Note: Although Pythagorean Theorem is introduced in grade 8, it is only supposed to be relating more to the area model so these practice problems may not fit that. 

• MPM1D, MFM1P: D, C2.2 - solve problems using the Pythagorean theorem, as required in applications
• MPM2D, MFM2P: C,A2.2 - determine the measures of the sides and angles in right triangles, using the primary trigonometric ratios and the Pythagorean theorem;  

• All that is needed are the electronic downloads (below)
• Note that this really works well on an iPad using the Sketchpad Explorer App (which is free)
• You can also use this on any web based computer (or Chromebook) with this Web sketch

Watch the video below to see how to use the sketch. The first page can be used for determining the hypotenuse and the second page can be used for determining a leg. Both will randomly generate an infinite number of problems.

• Pythagoras_Generator.gsp 
• Web sketch here
• For more sketches like this go to my full page

Did you use this activity? Do you have a way to make it better? If so tell us in the comment section. Thanks

The Area Representation of Pythagorean Theorem

In Grade 8 here in Ontario, Pythagorean Theorem is introduced for the first time.
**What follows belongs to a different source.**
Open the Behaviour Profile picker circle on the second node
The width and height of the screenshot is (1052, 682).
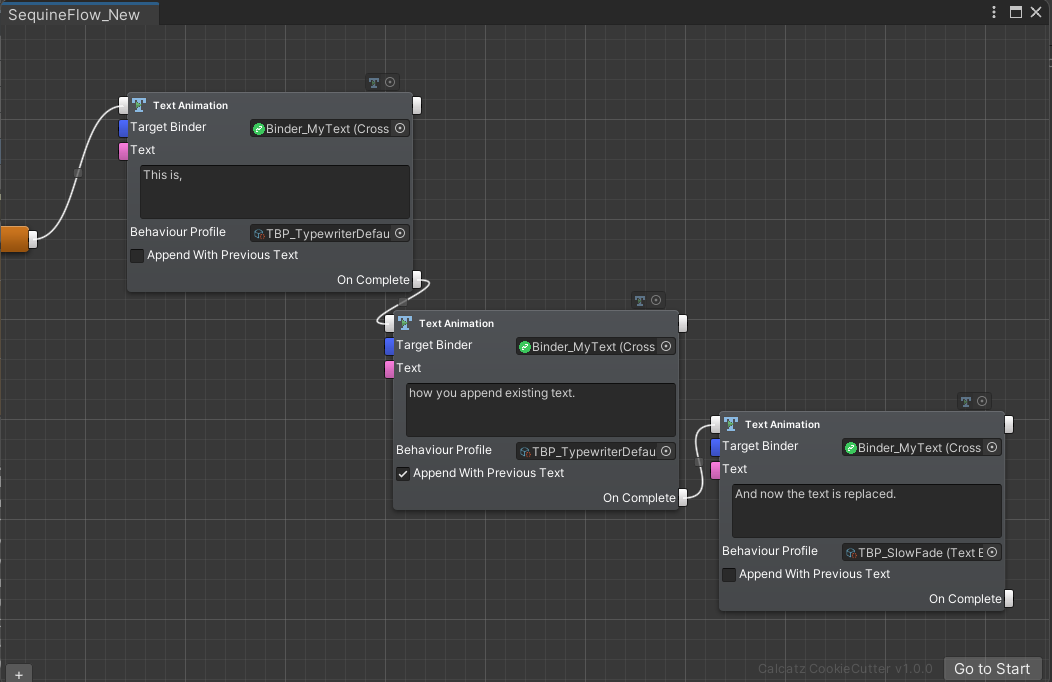pyautogui.click(x=666, y=451)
It is pretty common for students to only see a² + b² = c² and they move on. This can be a problem for students since if they only see that formula, they can't get past the a's, b's & c's and often get them mixed up because they don't understand them (so many kids can recite a² + b² = c² proudly but that's where their expertise stops). But if you examine the expectations, you will see that really the focus is on the conceptual nature of the relationship. So we developed this activity to focus on the area representation of PT. The premiss is that students are given six sets of three numbers. The numbers come in the form of the side lengths of squares. Three of the sets are Pythagorean Triples the others are not (students are not told this). They then use the given squares to construct triangles (using the squares as the side lengths) and (hopefully) discover that right angled triangles have a special relationship with the areas of the squares.
A NEW ADDITION is an Explain Everything version. In this version students manipulate the squares right in the app.
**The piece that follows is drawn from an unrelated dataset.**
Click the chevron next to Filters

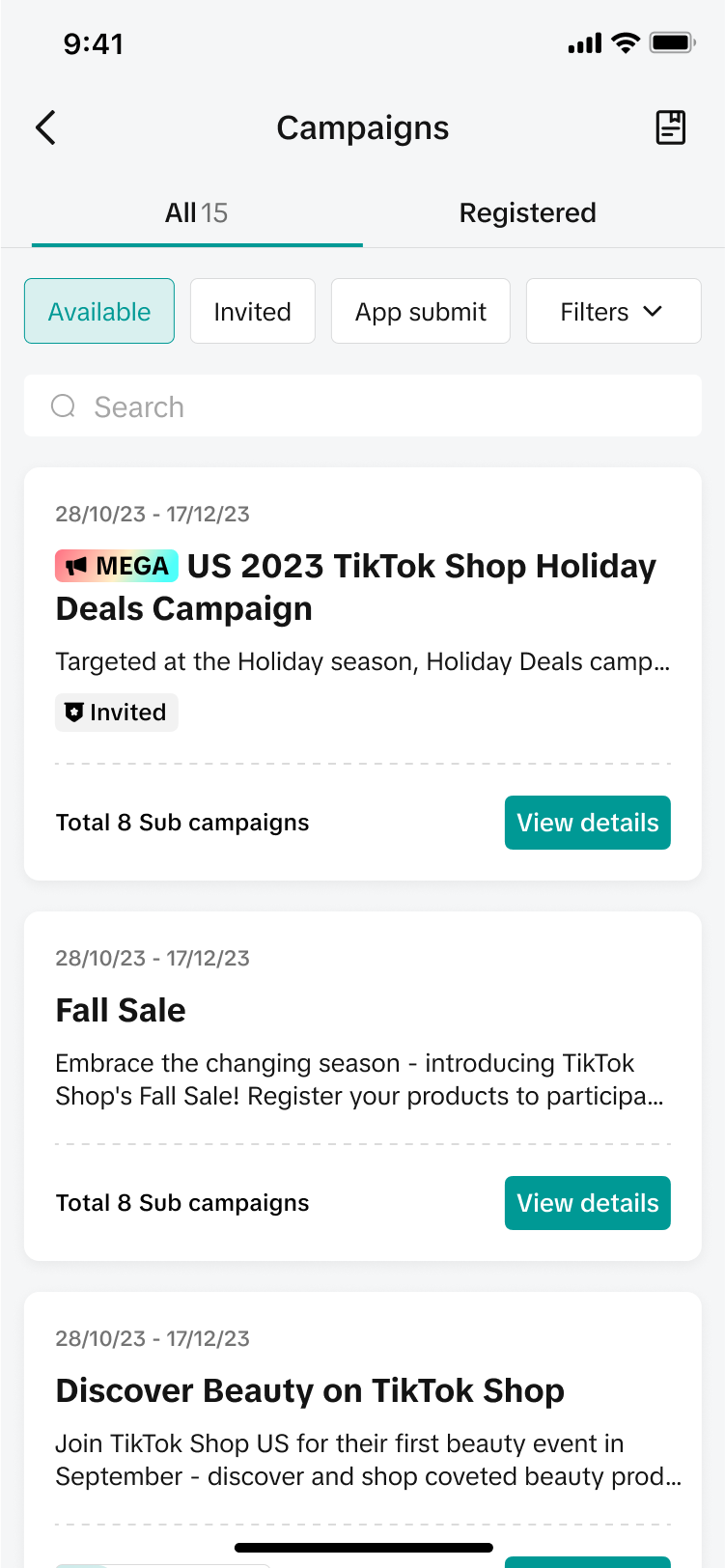653,311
• Gr8NS1.4 - determine the Pythagorean relationship, through investigation using a variety of tools (e.g., dynamic geometry software; paper and scissors; geoboard) and strategies; 
• MPM1D, MFM1P - relate the geometric representation of the Pythagorean theorem and the algebraic representation a² + b² = c² ;

• Print (on card stock preferably), laminate (optional) and cut out the squares. Note that the squares should be cut out as tightly to the edge as possible. Each group of 6 should have one set of cards. 
• Each group should have 1-2 pieces of chart paper
• Markers 
• whiteboards (optional)

1. Place students in groups of six (or in any group size that could be split in two).  Three students will construct triangles using squares with the following side lengths:     1) 5, 10, 12     2)  9, 10, 17   3) 12, 13, 15  (this group will create non right angled triangles - don't tell them this). The other three students will construct triangles using squares with side lengths:  4) 5, 12, 13   5) 6, 8, 10      6) 8, 15, 17 (this group will create right angled triangles - don't tell them this). Regardless, each set of students should trace the triangles and the squares that form them on their own chart paper (if they don't trace them, they won't have enough squares).
2. Ask the group of six if they notice anything different between triangles in groups 1, 2, 3 compared to groups 4, 5, 6 (hopefully they they will notice that in one set the triangles are right)
3. Ask students to find the area of each square and see if they can find any relationship in the squares in each of groups 4, 5 & 6 compared to groups 1, 2 & 3 ( you may need to steer some groups towards the sum of the areas with gentile questioning)
4. Discuss, as a group, what they discovered.
5. Give students a whiteboard and ask them to find the missing sides in triangles. A Smartboard file is attached with several more triangles.
6. As an extension students can investigate how general the area relationship is using this WebSketch.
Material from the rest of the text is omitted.